筍の炒め物を口に運ぶ。あぁ、美味しいけど、辛い。
「彼女がいたって、もう末期かもしれないよ?すぐ別れるかもよ?朋美ちゃんが好きって言ったら振り向いてくれるかもよ?」
もぐもぐと口を動かしながら、私がアイドルになる可能性よりも低い低い可能性について志保ちゃんは語る。
「世の中そんな風にうまく出来てないのっ」
もう、と吐き捨てる様に言い、辛いけど病み付きになる筍をもうひとつまみする。
「もうこの年齢になってくると、相手が自分に振り向いてくれるって、ある程度分かってからじゃないと、アタックできないんだよね。失恋するのが怖いんだよね。しかも同じ会社の社員だったりすると余計。ほら、噂って風の速さで伝わるじゃん?」
「そだね。特に恋愛関係はね」
「だから、私の事を『いいな』って言ってくれる人が現れてくれると、私も恋に落ちる事が出来るかもしれないなー」
「んな消極的な――」
「志保ちゃんには分かって貰えないよ、ぐすん」
と、涙ぐむフリをしてみる。志保ちゃんは口を押えながら笑った。
「お茶しますか」
タイ料理をたらふく食べた私たちは、志保ちゃんのひと言で次の目的地をカフェ「ディーバ」に定めた。ビルの2階にあり、大きなガラス窓からは、目線と同じ高さに走る電車が見える、2人のお気に入りカフェだ。
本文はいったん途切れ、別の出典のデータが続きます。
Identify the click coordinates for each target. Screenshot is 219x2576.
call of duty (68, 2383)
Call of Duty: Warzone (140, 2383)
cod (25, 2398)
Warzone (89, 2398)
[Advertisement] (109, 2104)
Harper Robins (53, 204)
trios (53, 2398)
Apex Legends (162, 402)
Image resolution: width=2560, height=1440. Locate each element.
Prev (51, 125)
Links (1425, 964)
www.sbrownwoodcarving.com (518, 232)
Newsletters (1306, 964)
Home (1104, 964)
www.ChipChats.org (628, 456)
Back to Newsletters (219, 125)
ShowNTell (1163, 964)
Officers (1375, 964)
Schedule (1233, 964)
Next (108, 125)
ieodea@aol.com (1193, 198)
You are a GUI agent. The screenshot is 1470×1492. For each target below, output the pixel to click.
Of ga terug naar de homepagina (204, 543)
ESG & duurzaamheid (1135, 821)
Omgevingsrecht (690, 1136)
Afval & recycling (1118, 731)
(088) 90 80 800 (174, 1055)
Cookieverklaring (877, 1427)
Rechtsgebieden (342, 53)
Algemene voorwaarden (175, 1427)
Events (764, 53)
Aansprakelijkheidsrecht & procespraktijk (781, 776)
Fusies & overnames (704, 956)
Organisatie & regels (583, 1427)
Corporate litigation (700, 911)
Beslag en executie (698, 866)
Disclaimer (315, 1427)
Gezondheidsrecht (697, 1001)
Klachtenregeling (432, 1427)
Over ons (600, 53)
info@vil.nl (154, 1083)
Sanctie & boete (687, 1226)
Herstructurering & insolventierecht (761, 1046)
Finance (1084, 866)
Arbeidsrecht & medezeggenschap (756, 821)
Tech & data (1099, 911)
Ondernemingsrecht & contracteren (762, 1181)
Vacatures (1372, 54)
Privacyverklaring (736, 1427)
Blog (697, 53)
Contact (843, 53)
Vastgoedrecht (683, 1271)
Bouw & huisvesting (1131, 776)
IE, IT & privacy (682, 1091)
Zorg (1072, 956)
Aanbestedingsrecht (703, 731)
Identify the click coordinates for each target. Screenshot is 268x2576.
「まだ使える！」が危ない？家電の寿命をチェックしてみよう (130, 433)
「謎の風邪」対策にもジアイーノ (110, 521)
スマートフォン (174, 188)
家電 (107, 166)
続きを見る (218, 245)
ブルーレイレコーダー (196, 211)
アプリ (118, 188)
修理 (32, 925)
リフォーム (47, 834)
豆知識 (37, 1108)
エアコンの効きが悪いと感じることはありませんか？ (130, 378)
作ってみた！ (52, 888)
私はマンゴーフラペチーノ、志保ちゃんはカフェモカを頼んだ。まだフラペチーノを飲むには寒い時期だった、と注文をした後に後悔した。
「木曜にもここ、来たんだ」
窓際にひとつだけ空いていた席につくなり、志保ちゃんは言った。
「え、そうなの?彼と?」
「ううん、同期の男の子と。私の歓迎会の帰りにね。彼の酔い覚ましの為に」
「え、それって彼氏に知れたら烈火の如く嫉妬されるんじゃない?大丈夫?」
志保ちゃんの彼の嫉妬深さはよく知っている。あまりエスカレートすると――とは考えたくないけれど。女の私が相手でも嫉妬する事が過去にはあった。
「それがね、あそこの木、見える?」
「うん」
そこには大きな桜の木が植えられていた。既に花は散って葉桜になっている。
「あそこから見られてた」
「えぇぇぇぇっ。何で?大丈夫だったの?」
「大丈夫ではなかったけどね。相手がね、今後も付き合いがある同じグループの同期君だから、困ったなぁと」
相手が男とあっては、それは嫉妬も膨れ上がるだろう。
志保ちゃんの「大丈夫ではなかったけど」というひと言に、何かしら違和感を感じた。そこは普通「大丈夫だったよ」というべきだろう。
「まぁ、普通は、仕事の相手だから、って割り切ってもらうんだろうけど、志保ちゃんの彼の場合はちょっと難しいよねぇ」
「ん。次見つけたら同期君を殺すって」
「はぁっ?殺害予告?」
ため息を吐きながら小さく頷く志保ちゃんの顔をまじまじと見た。
嫉妬されて嬉しいなんていう気持ちは微塵もなさそうだ。本当に、困っているんだ。
「ちょっとそれは危険だよ。今度は2人きりでお茶なんてしないようにした方が良いよ。何と言うか――こんな事言うのもアレだけど、志保ちゃんの彼ならやってのけてしまいそうな――。ごめん」
志保ちゃんは静かに笑って首を振った。
「謝らなくていいよ。ホント、やりそうだから困っちゃうよね。次は2人きりは避けるようにする」
彼の強烈な嫉妬に対して、怒るでもなく笑うでもなく。まるでそれを享受してしまっている志保ちゃんを、本当に心配するようになったのは、この頃からだったと思う。時々しか顔を合わせない私に、こんな話をしてくれるのは、何かのサインだったのかも知れない。